或许在这伞盖之外,二人各自有着不同的立场,也有着这般那样的身份。
可在这伞盖之下,羊亦视袁术就是自己此生难得的好友。
故人重逢,终究是欣喜的。
“啪!”
羊与袁术四目相对,相互用力地托着对方的手臂,目光都在不自觉地打量着对方的变化。
“公路风采依旧……………”
“挚友姿容更胜往昔……………”
当这两句话脱口而出,然后就忍不住同时笑了起来。
而后,羊耽拉着袁术到伞盖之下落座,然后指着刚刚升起的小火炉,说道。
“酒未温,友已至,此实非待客之道。”
“挚友何以说这等话,谁是客?何处有客?”
袁术随手拿起摆放在桌案上的果子,然后剥起了皮,目光不自觉地掠过了羊腰间那一条熟悉的凝脂温玉腰带,目光一滞,道。

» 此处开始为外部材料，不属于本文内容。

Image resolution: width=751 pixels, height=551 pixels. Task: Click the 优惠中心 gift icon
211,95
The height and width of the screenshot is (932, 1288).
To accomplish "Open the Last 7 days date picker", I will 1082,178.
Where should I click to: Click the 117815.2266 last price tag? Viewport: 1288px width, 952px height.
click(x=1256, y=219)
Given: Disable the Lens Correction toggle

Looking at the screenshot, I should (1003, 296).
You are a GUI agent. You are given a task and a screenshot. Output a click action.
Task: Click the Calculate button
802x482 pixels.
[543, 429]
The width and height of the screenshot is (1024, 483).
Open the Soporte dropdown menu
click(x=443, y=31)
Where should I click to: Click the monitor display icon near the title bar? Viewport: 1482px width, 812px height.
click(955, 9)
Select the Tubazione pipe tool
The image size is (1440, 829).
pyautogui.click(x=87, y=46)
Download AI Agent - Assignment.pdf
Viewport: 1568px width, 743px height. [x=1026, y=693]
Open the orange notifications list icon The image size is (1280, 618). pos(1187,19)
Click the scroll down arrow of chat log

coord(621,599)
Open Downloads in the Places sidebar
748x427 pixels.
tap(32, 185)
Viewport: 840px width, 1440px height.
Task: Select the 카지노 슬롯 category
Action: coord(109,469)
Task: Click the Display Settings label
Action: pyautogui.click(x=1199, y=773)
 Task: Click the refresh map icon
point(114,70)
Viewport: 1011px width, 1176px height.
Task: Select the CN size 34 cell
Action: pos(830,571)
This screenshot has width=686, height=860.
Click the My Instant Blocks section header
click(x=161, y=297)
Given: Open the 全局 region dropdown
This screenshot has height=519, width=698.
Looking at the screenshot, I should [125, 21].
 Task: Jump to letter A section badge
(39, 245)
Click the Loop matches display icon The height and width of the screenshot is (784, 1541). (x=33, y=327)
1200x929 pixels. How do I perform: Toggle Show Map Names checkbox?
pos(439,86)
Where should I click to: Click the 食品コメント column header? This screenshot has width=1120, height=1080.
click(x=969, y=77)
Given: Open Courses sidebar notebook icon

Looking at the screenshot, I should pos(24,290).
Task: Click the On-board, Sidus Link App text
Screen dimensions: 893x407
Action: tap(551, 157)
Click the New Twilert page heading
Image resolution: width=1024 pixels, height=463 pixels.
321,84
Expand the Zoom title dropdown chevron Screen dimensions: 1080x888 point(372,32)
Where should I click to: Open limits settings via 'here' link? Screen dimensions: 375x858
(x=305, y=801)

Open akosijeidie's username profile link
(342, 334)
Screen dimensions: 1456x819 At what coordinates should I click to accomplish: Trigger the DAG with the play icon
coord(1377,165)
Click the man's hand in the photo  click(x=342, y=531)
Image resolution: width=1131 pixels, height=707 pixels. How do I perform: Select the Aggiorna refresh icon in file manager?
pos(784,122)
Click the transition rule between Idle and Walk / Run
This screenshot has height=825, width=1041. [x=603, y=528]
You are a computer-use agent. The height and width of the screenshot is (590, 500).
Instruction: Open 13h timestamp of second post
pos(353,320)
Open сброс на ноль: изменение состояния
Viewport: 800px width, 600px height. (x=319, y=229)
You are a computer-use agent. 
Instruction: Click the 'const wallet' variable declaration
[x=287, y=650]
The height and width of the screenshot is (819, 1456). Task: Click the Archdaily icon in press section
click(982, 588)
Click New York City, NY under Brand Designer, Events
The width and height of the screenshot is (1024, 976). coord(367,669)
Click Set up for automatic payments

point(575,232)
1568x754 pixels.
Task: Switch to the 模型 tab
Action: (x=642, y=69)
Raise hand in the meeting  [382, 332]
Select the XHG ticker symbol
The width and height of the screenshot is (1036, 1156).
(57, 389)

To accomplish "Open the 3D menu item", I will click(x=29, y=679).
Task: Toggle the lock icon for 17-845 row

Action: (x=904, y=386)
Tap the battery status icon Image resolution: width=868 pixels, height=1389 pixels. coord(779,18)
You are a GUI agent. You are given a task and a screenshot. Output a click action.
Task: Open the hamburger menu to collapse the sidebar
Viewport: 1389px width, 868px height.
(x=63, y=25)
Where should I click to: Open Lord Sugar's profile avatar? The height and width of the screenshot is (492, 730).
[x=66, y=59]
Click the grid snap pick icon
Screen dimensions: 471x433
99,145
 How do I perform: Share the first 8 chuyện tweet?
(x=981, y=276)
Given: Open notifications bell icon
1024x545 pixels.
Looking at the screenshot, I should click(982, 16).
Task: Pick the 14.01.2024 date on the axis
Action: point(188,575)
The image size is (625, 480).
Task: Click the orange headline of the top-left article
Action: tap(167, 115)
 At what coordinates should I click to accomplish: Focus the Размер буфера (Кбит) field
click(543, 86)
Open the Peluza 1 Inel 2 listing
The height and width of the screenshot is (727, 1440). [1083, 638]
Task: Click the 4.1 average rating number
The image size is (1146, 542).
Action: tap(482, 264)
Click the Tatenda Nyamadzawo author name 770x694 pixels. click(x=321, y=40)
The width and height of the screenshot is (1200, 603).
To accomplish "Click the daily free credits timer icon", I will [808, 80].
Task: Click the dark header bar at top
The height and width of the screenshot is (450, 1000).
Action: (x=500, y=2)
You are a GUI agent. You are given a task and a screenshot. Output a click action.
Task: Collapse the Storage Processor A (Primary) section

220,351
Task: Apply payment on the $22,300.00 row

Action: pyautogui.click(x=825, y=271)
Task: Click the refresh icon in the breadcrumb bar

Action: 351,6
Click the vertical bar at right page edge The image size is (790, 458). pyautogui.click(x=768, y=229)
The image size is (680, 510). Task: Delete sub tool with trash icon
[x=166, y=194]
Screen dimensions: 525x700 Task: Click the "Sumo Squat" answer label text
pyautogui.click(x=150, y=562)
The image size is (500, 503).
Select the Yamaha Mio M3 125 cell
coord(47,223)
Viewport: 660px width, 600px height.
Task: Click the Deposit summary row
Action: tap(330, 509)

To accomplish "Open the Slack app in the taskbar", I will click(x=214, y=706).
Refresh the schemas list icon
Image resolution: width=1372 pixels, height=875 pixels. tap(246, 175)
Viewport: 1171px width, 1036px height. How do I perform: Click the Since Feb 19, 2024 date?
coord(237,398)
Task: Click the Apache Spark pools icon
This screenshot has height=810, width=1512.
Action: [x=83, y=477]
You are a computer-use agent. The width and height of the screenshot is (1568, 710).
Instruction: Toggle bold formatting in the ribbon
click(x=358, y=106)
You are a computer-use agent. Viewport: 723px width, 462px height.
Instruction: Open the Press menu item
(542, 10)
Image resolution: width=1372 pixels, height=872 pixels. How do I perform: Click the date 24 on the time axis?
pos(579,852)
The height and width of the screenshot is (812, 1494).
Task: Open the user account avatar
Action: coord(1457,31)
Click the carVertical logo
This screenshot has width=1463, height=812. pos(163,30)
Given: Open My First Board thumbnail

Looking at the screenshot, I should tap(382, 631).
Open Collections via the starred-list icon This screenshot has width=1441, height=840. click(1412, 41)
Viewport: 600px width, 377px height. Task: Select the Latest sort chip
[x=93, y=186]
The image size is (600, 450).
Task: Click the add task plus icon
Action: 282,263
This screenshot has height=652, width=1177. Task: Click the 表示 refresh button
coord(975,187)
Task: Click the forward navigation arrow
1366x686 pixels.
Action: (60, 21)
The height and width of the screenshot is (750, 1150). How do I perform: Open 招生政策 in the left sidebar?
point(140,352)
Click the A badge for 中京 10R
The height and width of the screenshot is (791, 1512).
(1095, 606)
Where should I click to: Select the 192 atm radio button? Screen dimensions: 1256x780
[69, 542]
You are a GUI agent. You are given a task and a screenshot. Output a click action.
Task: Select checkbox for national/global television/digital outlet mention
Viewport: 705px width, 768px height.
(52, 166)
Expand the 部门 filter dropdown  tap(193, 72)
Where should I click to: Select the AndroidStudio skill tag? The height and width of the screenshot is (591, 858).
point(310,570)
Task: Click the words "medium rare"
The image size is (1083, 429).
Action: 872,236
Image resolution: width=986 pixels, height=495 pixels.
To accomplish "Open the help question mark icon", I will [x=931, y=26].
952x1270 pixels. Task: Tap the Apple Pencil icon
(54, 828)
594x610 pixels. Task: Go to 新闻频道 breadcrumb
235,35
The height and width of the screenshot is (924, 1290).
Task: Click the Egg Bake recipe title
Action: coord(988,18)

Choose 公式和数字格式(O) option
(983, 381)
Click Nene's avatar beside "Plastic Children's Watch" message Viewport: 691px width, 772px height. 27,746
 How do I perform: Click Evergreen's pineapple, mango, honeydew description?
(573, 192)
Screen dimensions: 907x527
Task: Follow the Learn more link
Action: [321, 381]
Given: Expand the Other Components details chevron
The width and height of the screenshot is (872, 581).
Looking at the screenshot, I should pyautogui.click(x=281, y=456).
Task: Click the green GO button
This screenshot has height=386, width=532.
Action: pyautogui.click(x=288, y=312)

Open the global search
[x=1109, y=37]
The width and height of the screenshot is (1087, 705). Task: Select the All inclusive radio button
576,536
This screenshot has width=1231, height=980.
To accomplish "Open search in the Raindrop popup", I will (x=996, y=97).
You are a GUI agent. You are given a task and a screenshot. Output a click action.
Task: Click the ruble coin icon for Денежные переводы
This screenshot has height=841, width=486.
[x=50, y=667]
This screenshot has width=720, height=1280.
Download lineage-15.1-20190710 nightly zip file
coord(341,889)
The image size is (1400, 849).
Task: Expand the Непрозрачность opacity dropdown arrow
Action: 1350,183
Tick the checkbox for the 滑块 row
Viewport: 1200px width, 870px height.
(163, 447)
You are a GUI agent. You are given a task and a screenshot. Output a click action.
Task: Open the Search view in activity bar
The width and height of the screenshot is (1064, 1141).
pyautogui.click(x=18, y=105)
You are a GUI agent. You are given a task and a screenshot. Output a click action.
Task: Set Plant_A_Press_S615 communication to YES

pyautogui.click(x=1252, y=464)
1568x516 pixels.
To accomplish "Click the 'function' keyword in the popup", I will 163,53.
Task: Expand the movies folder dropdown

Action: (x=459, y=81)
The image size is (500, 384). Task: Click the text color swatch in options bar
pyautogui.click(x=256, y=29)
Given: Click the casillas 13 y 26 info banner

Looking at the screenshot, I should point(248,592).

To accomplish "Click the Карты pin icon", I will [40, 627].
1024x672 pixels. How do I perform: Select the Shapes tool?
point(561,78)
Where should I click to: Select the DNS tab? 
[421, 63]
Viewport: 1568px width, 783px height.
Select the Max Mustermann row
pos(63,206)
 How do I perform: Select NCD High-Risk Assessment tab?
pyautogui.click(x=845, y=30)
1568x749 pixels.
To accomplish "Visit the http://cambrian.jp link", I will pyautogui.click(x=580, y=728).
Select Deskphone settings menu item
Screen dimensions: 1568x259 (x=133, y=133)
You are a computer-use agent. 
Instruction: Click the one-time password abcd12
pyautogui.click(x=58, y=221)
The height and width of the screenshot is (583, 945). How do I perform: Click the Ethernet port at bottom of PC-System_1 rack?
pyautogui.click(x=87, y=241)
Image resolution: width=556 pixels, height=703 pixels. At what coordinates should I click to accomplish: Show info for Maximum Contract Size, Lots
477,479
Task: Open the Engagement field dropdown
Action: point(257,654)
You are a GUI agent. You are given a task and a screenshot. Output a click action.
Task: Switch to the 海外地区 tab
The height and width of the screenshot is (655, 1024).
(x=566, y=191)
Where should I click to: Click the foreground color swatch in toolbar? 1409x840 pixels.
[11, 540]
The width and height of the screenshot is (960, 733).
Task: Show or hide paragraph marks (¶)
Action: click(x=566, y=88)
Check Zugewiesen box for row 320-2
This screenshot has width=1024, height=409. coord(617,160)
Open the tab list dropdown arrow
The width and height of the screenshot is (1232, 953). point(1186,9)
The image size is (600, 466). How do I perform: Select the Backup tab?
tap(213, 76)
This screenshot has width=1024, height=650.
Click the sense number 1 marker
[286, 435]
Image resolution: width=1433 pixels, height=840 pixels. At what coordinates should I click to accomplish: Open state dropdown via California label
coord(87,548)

“挚友怎么还系着这一条凝脂温玉腰带?这都多少年了,这腰带居然还没有坏?”
羊伸手往那条凝脂温玉腰带按了按,然后笑着说道。“不瞒公路,年前之时,这腰带坏了一回。”
“坏了,挚友怎么没有换一条?我可不是会为这等小事而恼。”
顿了顿,袁术摇着头地说道。
“再者,以挚友今时今日的身份,这一条腰带倒是已经配不上挚友了。挚友若是缺腰带,转头我让人给挚友打造一条更好的,也绝对会是当世绝无仅有的腰带。”
羊耽摆了摆手,道。
“你呀,难不成是借故想将这条腰带给讨要回去不成?这我可不允,年前这腰带坏了之后,我家昭姬那可是废了许多功夫才帮我重新修好。”
顿了顿,羊耽往小火炉里又添了一块炭,说道。
“再者,这腰带对我而言可是别有意义,就是不知当世还有几人记得腰带之交。”
袁术原本开口提出给羊换一条腰带,还当真没有别的心思,但不知为何听了羊的这一句,只觉得眼眶发热,鼻头也有些泛酸。
腰带之交……………
腰带之交……………
在羊耽流传于世的许多传闻当中,腰带之交显得是那般的不起眼。
可当羊重提此事之时,袁术就有止不住的感触涌上心头。
那是与挚友的初见………………
袁术已然不记得那一场雅集具体有谁参加,又是什么天气,就连周遭环境都有些模糊了,但唯独没有忘记羊的面容。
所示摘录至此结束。